[[ SOURCE MATERIAL, beginning ]]

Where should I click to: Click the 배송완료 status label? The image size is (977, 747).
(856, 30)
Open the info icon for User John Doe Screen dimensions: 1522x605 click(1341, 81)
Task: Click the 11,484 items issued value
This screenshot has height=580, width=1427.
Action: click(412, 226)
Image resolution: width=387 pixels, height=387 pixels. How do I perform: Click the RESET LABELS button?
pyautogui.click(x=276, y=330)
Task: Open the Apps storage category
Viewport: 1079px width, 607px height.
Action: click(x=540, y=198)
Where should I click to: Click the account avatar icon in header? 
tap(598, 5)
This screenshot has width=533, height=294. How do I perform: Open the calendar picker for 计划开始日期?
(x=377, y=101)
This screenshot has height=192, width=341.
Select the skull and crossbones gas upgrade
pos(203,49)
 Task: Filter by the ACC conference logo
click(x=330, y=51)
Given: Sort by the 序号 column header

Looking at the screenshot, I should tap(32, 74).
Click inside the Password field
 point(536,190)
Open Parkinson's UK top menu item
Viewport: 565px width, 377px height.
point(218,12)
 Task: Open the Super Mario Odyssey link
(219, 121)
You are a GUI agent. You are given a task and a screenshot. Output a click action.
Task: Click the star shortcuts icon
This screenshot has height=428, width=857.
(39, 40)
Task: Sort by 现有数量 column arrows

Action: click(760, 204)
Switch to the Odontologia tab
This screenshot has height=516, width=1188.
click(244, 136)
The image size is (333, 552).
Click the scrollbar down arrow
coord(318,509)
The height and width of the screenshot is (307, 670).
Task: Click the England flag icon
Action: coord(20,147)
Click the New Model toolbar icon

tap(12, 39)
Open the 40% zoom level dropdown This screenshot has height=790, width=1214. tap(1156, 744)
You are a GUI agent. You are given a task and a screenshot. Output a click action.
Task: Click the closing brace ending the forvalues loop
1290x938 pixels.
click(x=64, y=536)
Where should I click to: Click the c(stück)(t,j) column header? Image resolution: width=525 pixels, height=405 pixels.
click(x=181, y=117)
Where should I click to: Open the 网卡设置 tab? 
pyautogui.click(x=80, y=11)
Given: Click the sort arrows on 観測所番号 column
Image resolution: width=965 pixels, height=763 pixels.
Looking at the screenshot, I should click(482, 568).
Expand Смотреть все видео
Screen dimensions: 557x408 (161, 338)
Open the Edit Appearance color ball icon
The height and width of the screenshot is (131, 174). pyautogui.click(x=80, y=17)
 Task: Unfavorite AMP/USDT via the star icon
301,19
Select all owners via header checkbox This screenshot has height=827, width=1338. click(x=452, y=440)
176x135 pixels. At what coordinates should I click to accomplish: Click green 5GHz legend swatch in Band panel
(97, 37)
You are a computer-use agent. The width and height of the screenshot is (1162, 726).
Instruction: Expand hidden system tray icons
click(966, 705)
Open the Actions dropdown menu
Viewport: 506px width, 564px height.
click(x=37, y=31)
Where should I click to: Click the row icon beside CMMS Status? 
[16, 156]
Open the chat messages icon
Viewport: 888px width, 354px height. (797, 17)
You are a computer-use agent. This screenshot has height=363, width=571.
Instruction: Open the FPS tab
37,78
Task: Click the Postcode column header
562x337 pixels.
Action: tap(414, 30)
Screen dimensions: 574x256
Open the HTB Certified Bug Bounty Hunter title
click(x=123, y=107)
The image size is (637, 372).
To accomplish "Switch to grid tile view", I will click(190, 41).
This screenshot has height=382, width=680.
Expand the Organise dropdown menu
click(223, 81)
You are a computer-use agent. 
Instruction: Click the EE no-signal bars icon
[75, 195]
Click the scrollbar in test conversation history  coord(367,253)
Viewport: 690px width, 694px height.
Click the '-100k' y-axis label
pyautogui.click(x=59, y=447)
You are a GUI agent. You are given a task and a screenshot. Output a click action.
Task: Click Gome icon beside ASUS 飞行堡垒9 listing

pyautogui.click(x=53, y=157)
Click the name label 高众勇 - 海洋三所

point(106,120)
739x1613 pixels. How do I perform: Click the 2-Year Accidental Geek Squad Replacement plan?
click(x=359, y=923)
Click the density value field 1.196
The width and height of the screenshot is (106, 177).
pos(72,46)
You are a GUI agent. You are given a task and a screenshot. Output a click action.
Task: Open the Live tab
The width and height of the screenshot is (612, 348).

[[ SOURCE MATERIAL, end ]]

WHAT TO DO: Reproduce every single entry above exactly.

OUTPUT OF THE TASK:
Where should I click to: Click the 배송완료 status label? The image size is (977, 747).
(856, 30)
Open the info icon for User John Doe Screen dimensions: 1522x605 click(1341, 81)
Task: Click the 11,484 items issued value
This screenshot has height=580, width=1427.
Action: click(412, 226)
Image resolution: width=387 pixels, height=387 pixels. How do I perform: Click the RESET LABELS button?
pyautogui.click(x=276, y=330)
Task: Open the Apps storage category
Viewport: 1079px width, 607px height.
Action: click(x=540, y=198)
Where should I click to: Click the account avatar icon in header? 
tap(598, 5)
This screenshot has width=533, height=294. How do I perform: Open the calendar picker for 计划开始日期?
(x=377, y=101)
This screenshot has height=192, width=341.
Select the skull and crossbones gas upgrade
pos(203,49)
 Task: Filter by the ACC conference logo
click(x=330, y=51)
Given: Sort by the 序号 column header

Looking at the screenshot, I should tap(32, 74).
Click inside the Password field
 point(536,190)
Open Parkinson's UK top menu item
Viewport: 565px width, 377px height.
point(218,12)
 Task: Open the Super Mario Odyssey link
(219, 121)
You are a GUI agent. You are given a task and a screenshot. Output a click action.
Task: Click the star shortcuts icon
This screenshot has height=428, width=857.
(39, 40)
Task: Sort by 现有数量 column arrows

Action: click(760, 204)
Switch to the Odontologia tab
This screenshot has height=516, width=1188.
click(244, 136)
The image size is (333, 552).
Click the scrollbar down arrow
coord(318,509)
The height and width of the screenshot is (307, 670).
Task: Click the England flag icon
Action: coord(20,147)
Click the New Model toolbar icon

tap(12, 39)
Open the 40% zoom level dropdown This screenshot has height=790, width=1214. tap(1156, 744)
You are a GUI agent. You are given a task and a screenshot. Output a click action.
Task: Click the closing brace ending the forvalues loop
1290x938 pixels.
click(x=64, y=536)
Where should I click to: Click the c(stück)(t,j) column header? Image resolution: width=525 pixels, height=405 pixels.
click(x=181, y=117)
Where should I click to: Open the 网卡设置 tab? 
pyautogui.click(x=80, y=11)
Given: Click the sort arrows on 観測所番号 column
Image resolution: width=965 pixels, height=763 pixels.
Looking at the screenshot, I should click(482, 568).
Expand Смотреть все видео
Screen dimensions: 557x408 (161, 338)
Open the Edit Appearance color ball icon
The height and width of the screenshot is (131, 174). pyautogui.click(x=80, y=17)
 Task: Unfavorite AMP/USDT via the star icon
301,19
Select all owners via header checkbox This screenshot has height=827, width=1338. click(x=452, y=440)
176x135 pixels. At what coordinates should I click to accomplish: Click green 5GHz legend swatch in Band panel
(97, 37)
You are a computer-use agent. The width and height of the screenshot is (1162, 726).
Instruction: Expand hidden system tray icons
click(966, 705)
Open the Actions dropdown menu
Viewport: 506px width, 564px height.
click(x=37, y=31)
Where should I click to: Click the row icon beside CMMS Status? 
[16, 156]
Open the chat messages icon
Viewport: 888px width, 354px height. (797, 17)
You are a computer-use agent. This screenshot has height=363, width=571.
Instruction: Open the FPS tab
37,78
Task: Click the Postcode column header
562x337 pixels.
Action: tap(414, 30)
Screen dimensions: 574x256
Open the HTB Certified Bug Bounty Hunter title
click(x=123, y=107)
The image size is (637, 372).
To accomplish "Switch to grid tile view", I will click(190, 41).
This screenshot has height=382, width=680.
Expand the Organise dropdown menu
click(223, 81)
You are a computer-use agent. 
Instruction: Click the EE no-signal bars icon
[75, 195]
Click the scrollbar in test conversation history  coord(367,253)
Viewport: 690px width, 694px height.
Click the '-100k' y-axis label
pyautogui.click(x=59, y=447)
You are a GUI agent. You are given a task and a screenshot. Output a click action.
Task: Click Gome icon beside ASUS 飞行堡垒9 listing

pyautogui.click(x=53, y=157)
Click the name label 高众勇 - 海洋三所

point(106,120)
739x1613 pixels. How do I perform: Click the 2-Year Accidental Geek Squad Replacement plan?
click(x=359, y=923)
Click the density value field 1.196
The width and height of the screenshot is (106, 177).
pos(72,46)
You are a GUI agent. You are given a task and a screenshot. Output a click action.
Task: Open the Live tab
The width and height of the screenshot is (612, 348).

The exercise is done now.